The first is context. Regardless of how close I am to the work that I’ve done, it’s more than likely that there is someone who has built an understanding of the brief that’s at least as rounded as mine (and often, more so). They may not have spent three hours agonising on the best word to use in a product description, or five perfecting a line-weight (one for the designers there – probably reads like a dad trying to describe what grime sounds like), but they have also spent significant time thinking about what the creative needs to be.
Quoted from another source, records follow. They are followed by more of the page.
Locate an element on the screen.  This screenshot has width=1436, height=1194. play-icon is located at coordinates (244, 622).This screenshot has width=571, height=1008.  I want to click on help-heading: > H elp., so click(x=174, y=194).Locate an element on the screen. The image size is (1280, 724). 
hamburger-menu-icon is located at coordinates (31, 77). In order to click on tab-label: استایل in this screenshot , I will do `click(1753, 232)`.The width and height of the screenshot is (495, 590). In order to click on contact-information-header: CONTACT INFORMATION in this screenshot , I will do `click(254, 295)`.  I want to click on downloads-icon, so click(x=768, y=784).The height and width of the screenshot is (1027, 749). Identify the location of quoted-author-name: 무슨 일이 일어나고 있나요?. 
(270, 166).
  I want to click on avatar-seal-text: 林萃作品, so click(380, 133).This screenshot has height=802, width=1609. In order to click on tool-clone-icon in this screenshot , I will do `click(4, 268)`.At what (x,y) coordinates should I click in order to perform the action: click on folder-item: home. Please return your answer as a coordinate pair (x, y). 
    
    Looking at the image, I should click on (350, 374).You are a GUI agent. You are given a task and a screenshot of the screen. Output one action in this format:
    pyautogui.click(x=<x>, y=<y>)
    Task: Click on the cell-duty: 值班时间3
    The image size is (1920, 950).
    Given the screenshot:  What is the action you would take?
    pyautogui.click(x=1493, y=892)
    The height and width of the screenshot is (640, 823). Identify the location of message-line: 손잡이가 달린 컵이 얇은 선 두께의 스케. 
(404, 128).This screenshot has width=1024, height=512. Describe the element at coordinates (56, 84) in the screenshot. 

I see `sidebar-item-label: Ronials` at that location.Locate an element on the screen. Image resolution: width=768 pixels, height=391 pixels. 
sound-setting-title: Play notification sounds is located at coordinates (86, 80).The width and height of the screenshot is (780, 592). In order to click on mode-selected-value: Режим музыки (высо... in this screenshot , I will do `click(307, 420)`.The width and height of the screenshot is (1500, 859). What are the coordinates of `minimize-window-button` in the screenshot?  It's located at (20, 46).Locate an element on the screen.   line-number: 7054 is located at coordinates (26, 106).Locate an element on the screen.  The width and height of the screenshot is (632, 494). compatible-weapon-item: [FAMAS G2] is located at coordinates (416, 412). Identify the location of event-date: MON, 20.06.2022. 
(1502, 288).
That doesn’t mean they will necessarily be right in their criticism of creative, but it does mean they have the right to criticise. Unless you work with dickheads (and I don’t) chances are, they’re saying something worth hearing. But when you’re too busy trying to deal with the gorilla pummelling the inside of your skull with ego-rage, it can be pretty difficult to listen. However, if I can manage to view it in the context it is meant, it makes it a lot easier for the rational part of me to win the internal battle.
The second is a one of those clichés that just happens to be true (not that it makes it any less annoying for it). If you didn’t feel the burn of creative criticism, of someone really shitting all over that idea you’ve been cultivating for days, then nor would you feel the deep satisfaction and validation when someone – colleague or client – sees or reads something you’ve worked hard for and says, with unmistakable sincerity, ‘That’s. Bloody. Great”. Naturally, those moments are rare, but they are made all the sweeter for having felt the disappointment of all those times when no-one did. I suppose what I’m getting at is that, even though it doesn’t feel like it at the time, getting creative criticism is a privilege of being a creative in a creative industry – where someone actually pays you to have ideas. Admittedly, it’s a painful privilege, but it’s also one of the most precious there is, so, at the risk of sounding like too much of a bleeding heart, it genuinely does need to be cherished. Even if, heaven forbid, someone tells you your blogs are tedious, self-involved nonsense that no-one ever bothers to read anyway.